Documents from the archives at Smith College tell us that both Helen and Ethel took four years of Latin and one of Greek. Helen herself took upper-level courses in French and Italian. Her professional career was spent almost entirely in Cleveland where she taught Latin at her alma mater, Central High School. She worked with vigor to bring her classroom alive and stimulated her students by engaging them in projects such as the bi-millennial celebrations of Vergil’s birth in 1930. In the fall of 1925, Chesnutt earned an M.A. in Latin from Columbia University. In 1932, she co-authored a beginning Latin textbook with Martha Olivenbaum and Nellie Rosebaugh titled The Road to Latin. The book was a success, and after its initial publication by John C. Winston Company, it was published again in 1938, 1945, and 1949. Helen joined the American Philological Association in 1920 (TAPA 51 (1920): vi) and the evidence at this point indicates that she was the first black woman to have done so.

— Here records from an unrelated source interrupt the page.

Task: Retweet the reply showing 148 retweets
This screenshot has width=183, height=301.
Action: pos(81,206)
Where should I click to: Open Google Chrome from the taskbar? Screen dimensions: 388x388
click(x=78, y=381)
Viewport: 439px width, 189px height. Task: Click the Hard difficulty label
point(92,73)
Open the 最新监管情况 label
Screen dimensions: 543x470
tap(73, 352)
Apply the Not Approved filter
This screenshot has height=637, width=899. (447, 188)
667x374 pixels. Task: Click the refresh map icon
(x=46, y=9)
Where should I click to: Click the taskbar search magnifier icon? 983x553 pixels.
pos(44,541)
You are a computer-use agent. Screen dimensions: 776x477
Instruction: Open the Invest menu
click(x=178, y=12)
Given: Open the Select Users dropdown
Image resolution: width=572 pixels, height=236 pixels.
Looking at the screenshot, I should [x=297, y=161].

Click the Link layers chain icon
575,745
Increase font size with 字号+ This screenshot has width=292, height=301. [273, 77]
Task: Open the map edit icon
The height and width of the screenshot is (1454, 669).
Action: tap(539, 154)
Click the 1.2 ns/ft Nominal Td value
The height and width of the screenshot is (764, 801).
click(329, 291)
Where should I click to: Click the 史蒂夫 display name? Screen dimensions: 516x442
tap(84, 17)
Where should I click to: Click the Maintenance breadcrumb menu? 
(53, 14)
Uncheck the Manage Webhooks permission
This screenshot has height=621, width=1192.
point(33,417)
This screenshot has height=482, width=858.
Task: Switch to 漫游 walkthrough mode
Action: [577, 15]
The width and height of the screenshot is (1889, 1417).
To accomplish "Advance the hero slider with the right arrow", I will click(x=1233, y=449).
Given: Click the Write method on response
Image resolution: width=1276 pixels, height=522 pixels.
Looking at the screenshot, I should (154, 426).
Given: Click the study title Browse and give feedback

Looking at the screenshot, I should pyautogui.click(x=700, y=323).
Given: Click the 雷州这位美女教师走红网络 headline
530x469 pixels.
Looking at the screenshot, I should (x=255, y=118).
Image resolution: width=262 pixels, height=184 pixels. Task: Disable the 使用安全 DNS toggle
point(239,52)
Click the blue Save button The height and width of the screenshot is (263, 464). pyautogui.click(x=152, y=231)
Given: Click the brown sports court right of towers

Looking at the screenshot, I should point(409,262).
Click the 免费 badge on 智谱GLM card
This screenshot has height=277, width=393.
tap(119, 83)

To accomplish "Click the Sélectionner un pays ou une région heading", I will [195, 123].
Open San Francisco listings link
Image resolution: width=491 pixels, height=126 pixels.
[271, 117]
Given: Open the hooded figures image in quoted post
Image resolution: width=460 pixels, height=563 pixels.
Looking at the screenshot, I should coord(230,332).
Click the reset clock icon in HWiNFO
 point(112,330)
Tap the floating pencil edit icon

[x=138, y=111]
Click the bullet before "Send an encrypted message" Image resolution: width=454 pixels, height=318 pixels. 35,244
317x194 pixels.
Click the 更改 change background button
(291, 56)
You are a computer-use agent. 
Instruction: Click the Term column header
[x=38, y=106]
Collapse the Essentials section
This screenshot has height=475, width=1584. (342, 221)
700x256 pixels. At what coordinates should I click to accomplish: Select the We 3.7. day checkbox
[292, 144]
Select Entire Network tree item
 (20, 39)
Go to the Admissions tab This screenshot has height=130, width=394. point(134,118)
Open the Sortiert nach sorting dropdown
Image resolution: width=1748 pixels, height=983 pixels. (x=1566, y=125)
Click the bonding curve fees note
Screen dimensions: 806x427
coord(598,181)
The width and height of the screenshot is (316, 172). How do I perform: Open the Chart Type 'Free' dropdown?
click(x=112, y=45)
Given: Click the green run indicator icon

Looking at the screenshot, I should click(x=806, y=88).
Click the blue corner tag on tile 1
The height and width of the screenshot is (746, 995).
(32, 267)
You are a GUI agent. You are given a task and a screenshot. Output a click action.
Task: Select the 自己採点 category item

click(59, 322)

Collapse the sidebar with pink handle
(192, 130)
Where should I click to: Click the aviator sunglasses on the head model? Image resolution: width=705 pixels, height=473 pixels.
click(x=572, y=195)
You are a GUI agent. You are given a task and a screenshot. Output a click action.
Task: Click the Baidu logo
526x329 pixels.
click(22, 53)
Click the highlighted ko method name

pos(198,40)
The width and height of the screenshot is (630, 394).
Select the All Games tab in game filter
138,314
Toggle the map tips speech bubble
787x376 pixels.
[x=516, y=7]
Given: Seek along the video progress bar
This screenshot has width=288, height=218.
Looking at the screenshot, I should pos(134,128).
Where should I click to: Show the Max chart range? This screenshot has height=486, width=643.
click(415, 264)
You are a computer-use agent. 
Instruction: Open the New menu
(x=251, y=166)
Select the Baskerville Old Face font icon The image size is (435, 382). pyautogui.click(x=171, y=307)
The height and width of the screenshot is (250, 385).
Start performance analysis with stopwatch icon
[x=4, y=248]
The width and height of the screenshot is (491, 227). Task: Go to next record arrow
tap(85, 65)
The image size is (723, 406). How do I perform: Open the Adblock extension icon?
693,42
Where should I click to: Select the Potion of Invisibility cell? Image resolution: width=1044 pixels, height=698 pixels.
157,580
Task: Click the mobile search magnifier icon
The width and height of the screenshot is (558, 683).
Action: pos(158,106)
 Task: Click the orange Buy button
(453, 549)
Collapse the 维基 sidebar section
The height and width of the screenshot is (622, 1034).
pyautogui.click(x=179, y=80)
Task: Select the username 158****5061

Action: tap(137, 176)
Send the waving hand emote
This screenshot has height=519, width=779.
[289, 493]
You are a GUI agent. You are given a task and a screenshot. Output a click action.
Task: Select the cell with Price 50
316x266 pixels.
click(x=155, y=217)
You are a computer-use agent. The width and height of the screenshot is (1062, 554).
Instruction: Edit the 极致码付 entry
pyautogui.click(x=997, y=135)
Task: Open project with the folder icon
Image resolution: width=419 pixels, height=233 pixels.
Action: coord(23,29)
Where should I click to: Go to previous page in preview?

Helen devoted her life to teaching and never married. She died August 7, 1969 in Cleveland. Her body was buried in the family plot in Cleveland’s Lake View Cemetery.
- Sources:
Ronnick, Michele Valerie, “Classical Education and the Advancement of African American Women from the Nineteenth to the Twentieth Century,” in Unsealing the Fountain: Pioneering Female Classical Scholars from the Renaissance to the Twentieth Century, Classical Presences Series, (eds.) Rosie Wyles and Edith Hall (Oxford: Oxford University Press, 2016):176-193; White, Dorrance T., “The Road to Latin by Helen M. Chesnutt, Martha W. Olivenbaum, Nellie P. Rosebaugh,” Classical Journal 28 (June, 1933): 540-544.